# Data excerpts
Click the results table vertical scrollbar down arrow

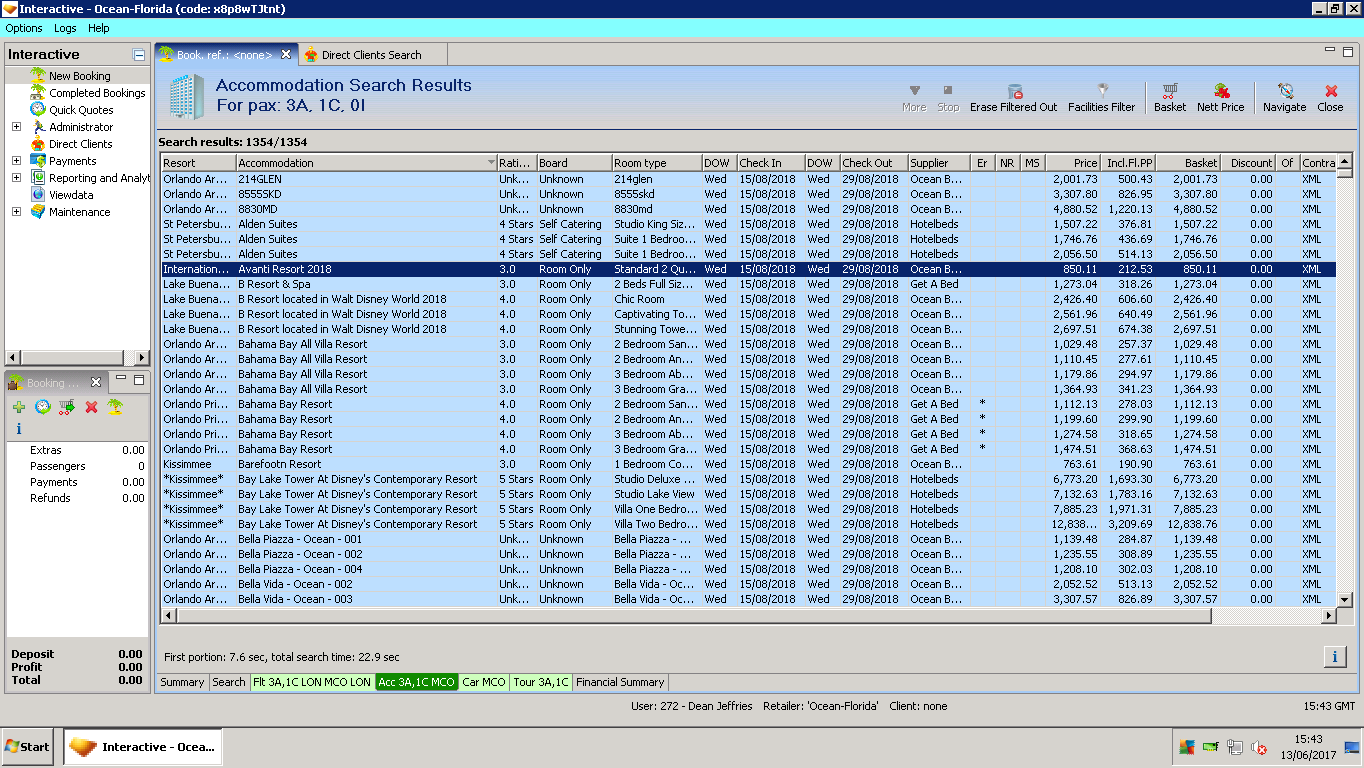coord(1344,600)
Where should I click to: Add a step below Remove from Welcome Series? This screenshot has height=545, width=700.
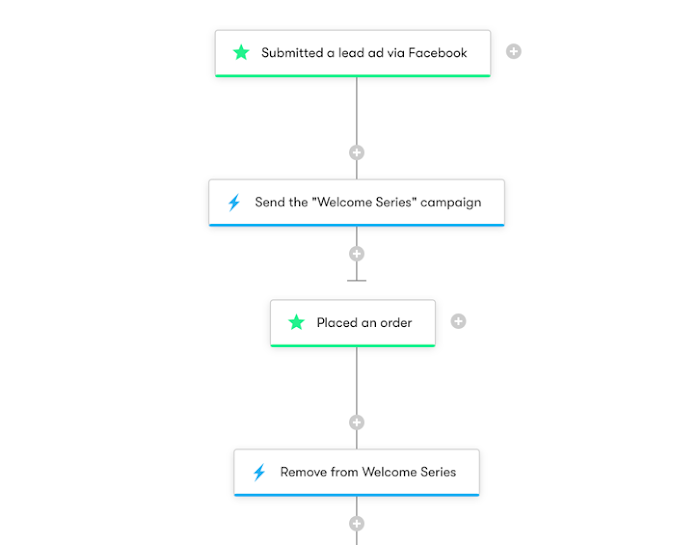point(357,524)
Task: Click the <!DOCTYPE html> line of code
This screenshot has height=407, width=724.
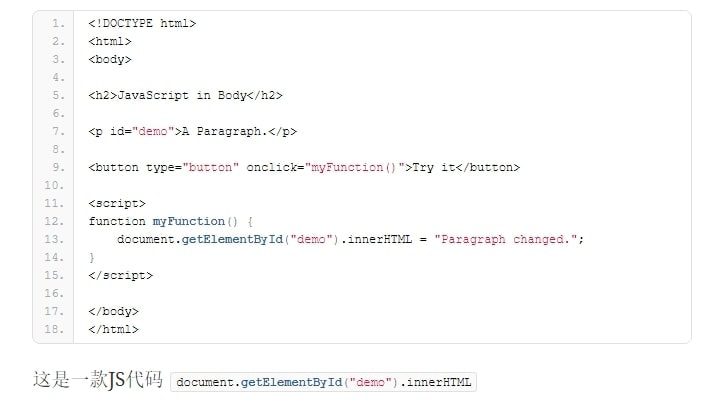Action: click(142, 23)
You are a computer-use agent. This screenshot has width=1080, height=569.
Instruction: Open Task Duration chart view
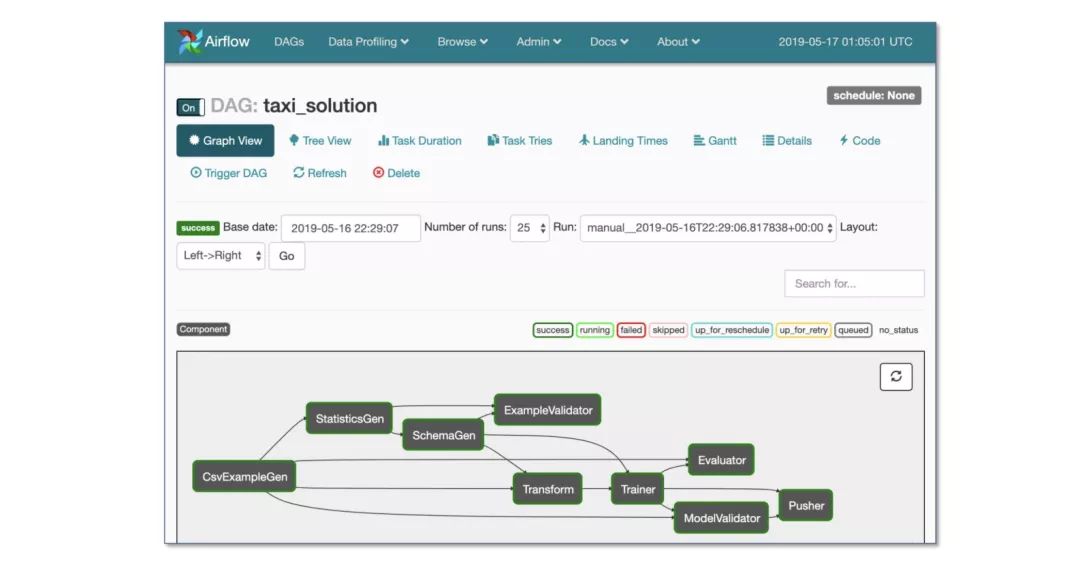(420, 141)
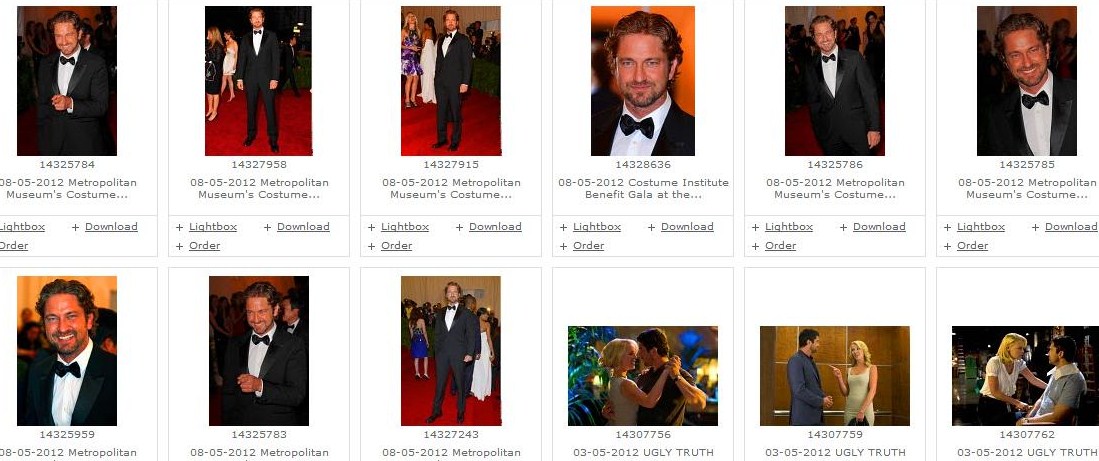1099x461 pixels.
Task: Open UGLY TRUTH thumbnail 14307756
Action: pyautogui.click(x=643, y=376)
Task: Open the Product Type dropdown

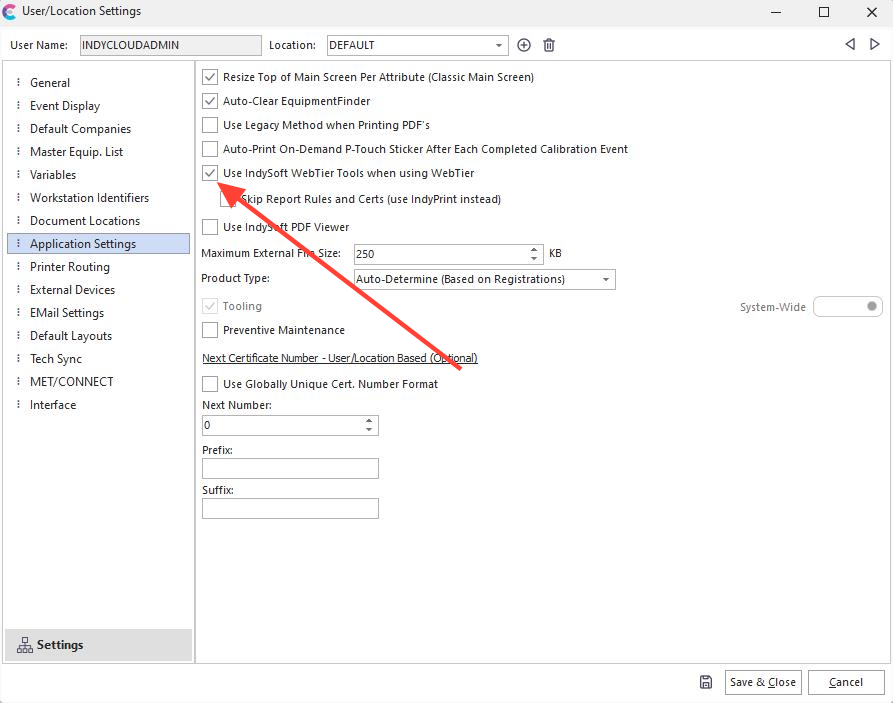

# What the exercise asks
Instruction for this listing: copy it exactly, but leave the images behind.

# Answer
Click the results table vertical scrollbar down arrow

coord(1344,600)
Where should I click to: Add a step below Remove from Welcome Series? This screenshot has height=545, width=700.
point(357,524)
Task: Click the <!DOCTYPE html> line of code
This screenshot has height=407, width=724.
Action: click(142, 23)
You are a computer-use agent. This screenshot has width=1080, height=569.
Instruction: Open Task Duration chart view
(420, 141)
1099x461 pixels.
Task: Open UGLY TRUTH thumbnail 14307756
Action: pyautogui.click(x=643, y=376)
Task: Open the Product Type dropdown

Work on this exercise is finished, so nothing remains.